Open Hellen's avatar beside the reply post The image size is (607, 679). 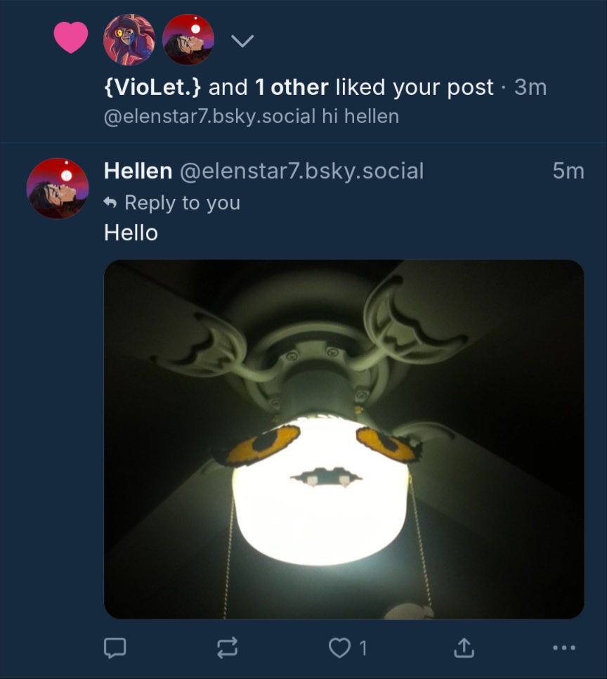[58, 188]
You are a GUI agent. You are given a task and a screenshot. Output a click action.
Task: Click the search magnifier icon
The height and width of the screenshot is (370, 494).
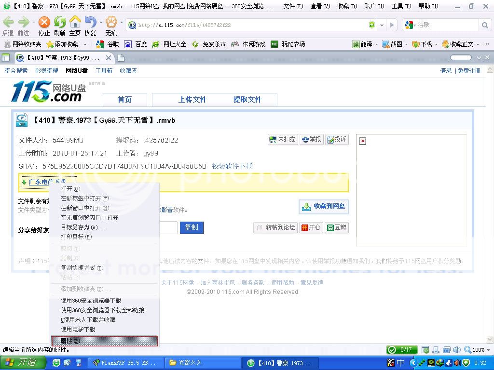(x=485, y=25)
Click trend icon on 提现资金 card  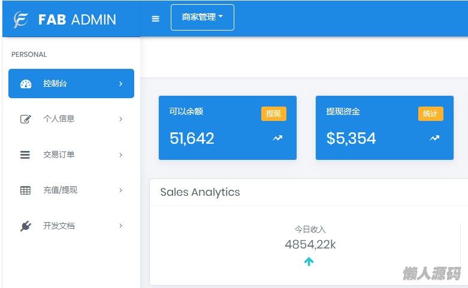tap(434, 138)
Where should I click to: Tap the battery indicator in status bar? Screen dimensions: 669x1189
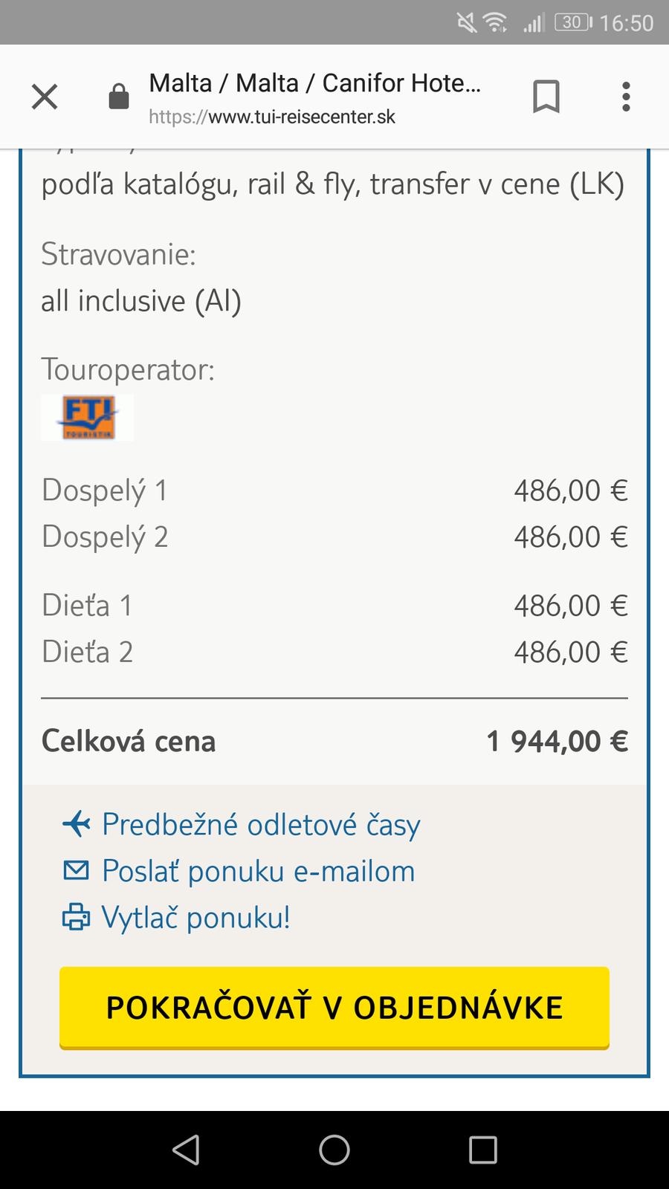pos(573,23)
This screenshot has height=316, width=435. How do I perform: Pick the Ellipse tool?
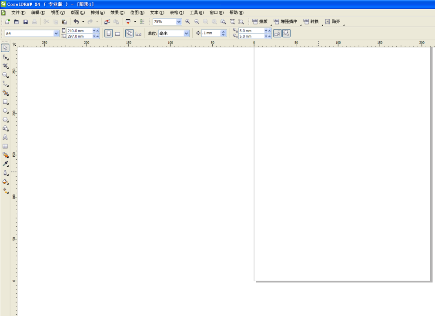[x=5, y=111]
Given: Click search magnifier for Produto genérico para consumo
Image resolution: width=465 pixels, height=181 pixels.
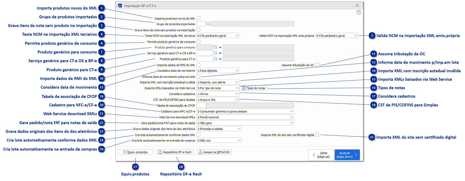Looking at the screenshot, I should coord(215,47).
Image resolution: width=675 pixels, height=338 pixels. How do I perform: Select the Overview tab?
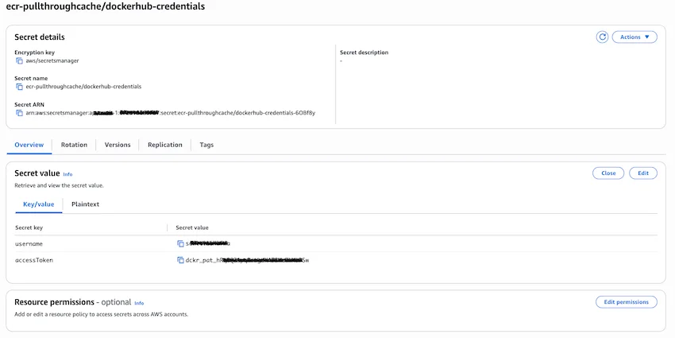pyautogui.click(x=29, y=145)
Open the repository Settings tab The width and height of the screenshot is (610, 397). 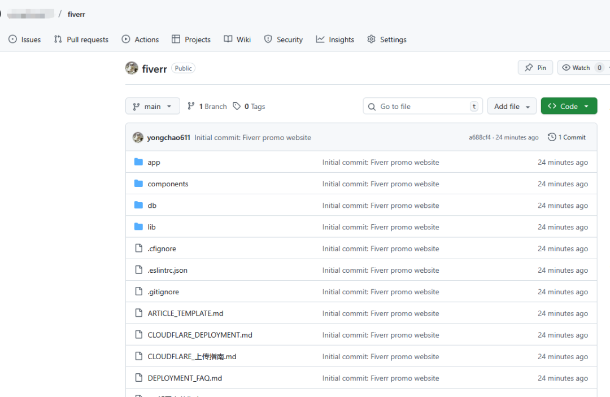[387, 40]
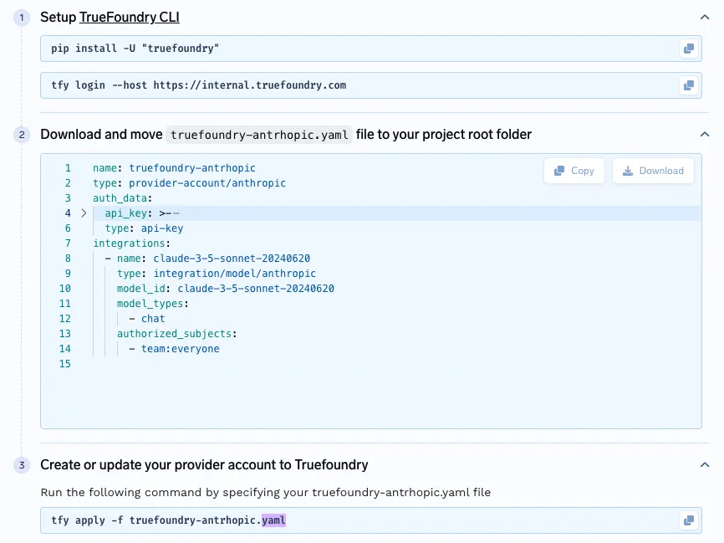Image resolution: width=724 pixels, height=543 pixels.
Task: Click the Download button for the YAML file
Action: (x=652, y=170)
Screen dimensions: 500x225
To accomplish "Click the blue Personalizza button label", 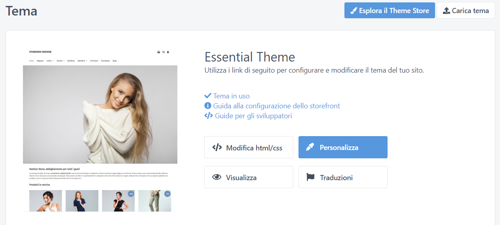I will tap(339, 148).
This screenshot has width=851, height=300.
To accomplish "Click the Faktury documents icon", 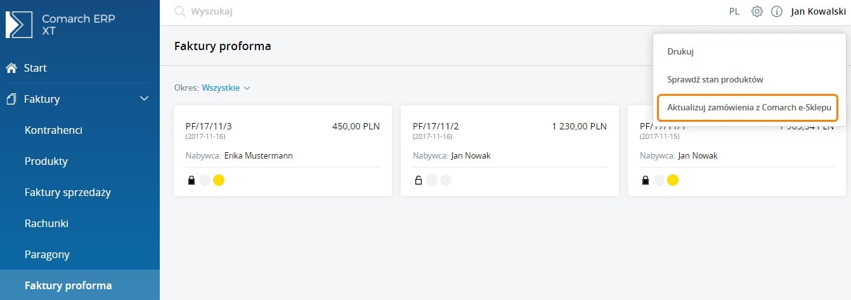I will (11, 99).
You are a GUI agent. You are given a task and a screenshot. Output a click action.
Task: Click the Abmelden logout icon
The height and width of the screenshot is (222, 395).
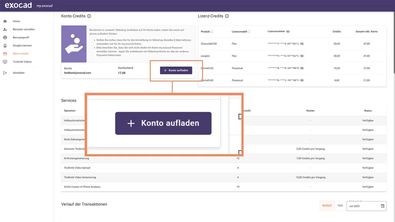point(5,73)
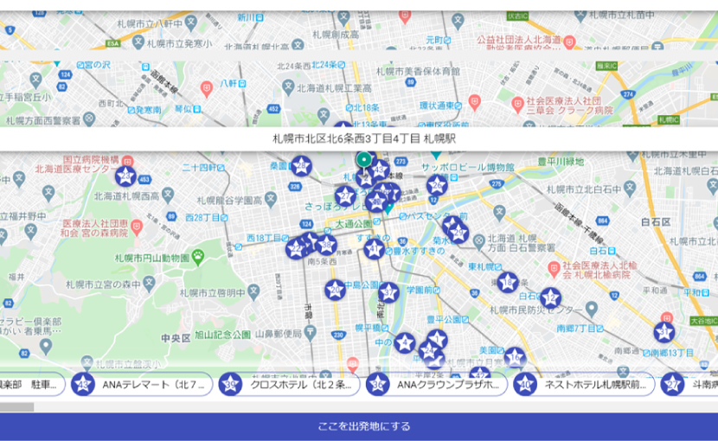Click star marker 29 near 菊水
The width and height of the screenshot is (718, 441).
pos(457,231)
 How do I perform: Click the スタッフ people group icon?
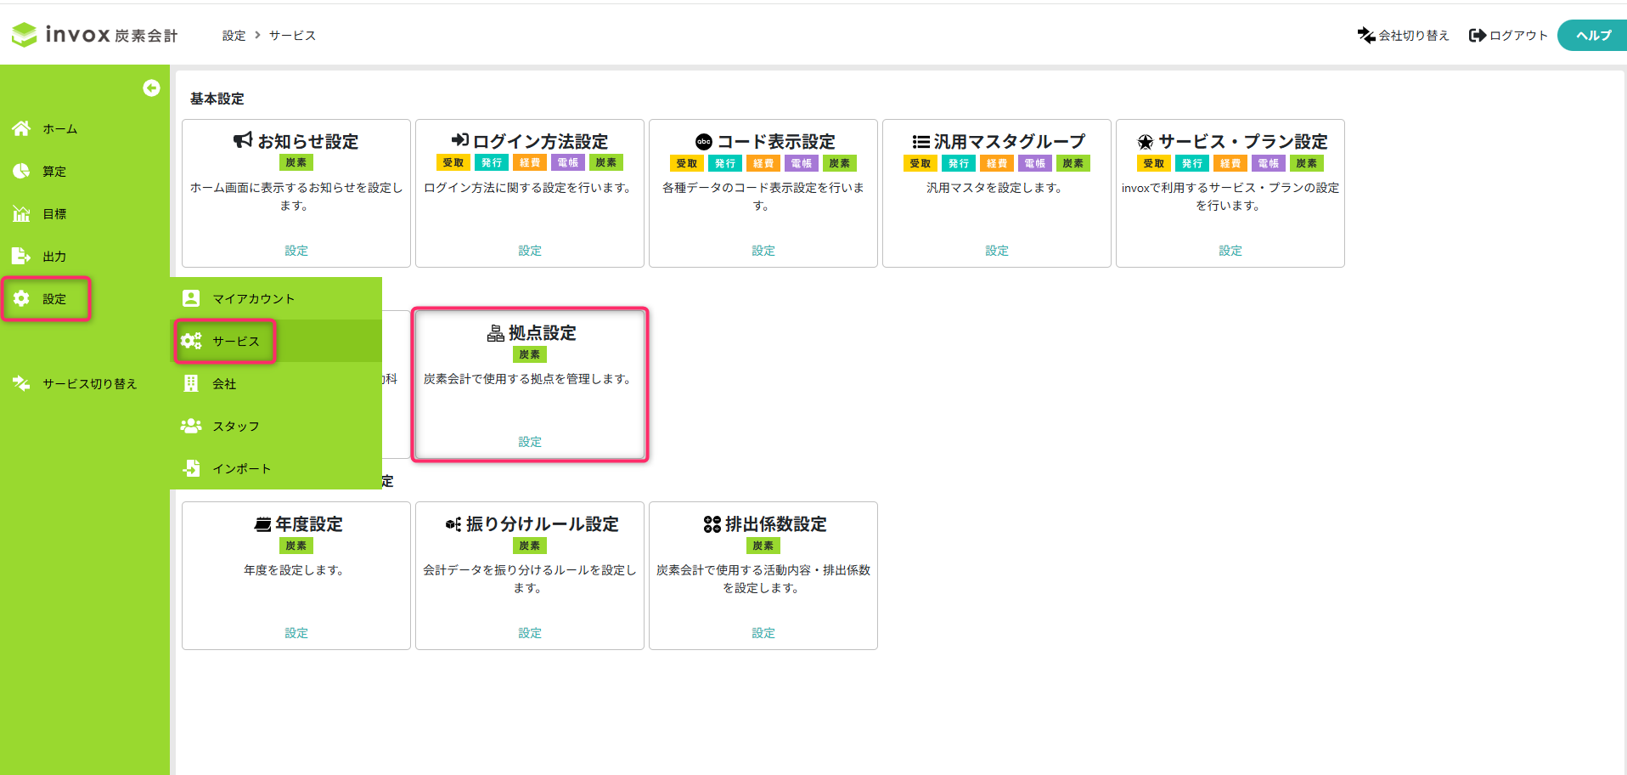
=====
▸ Your instructions
Copy every line of the material above in which the word "search" appears.

▸ Task output
Task: Click the search magnifier icon
Given: Click search magnifier for Produto genérico para consumo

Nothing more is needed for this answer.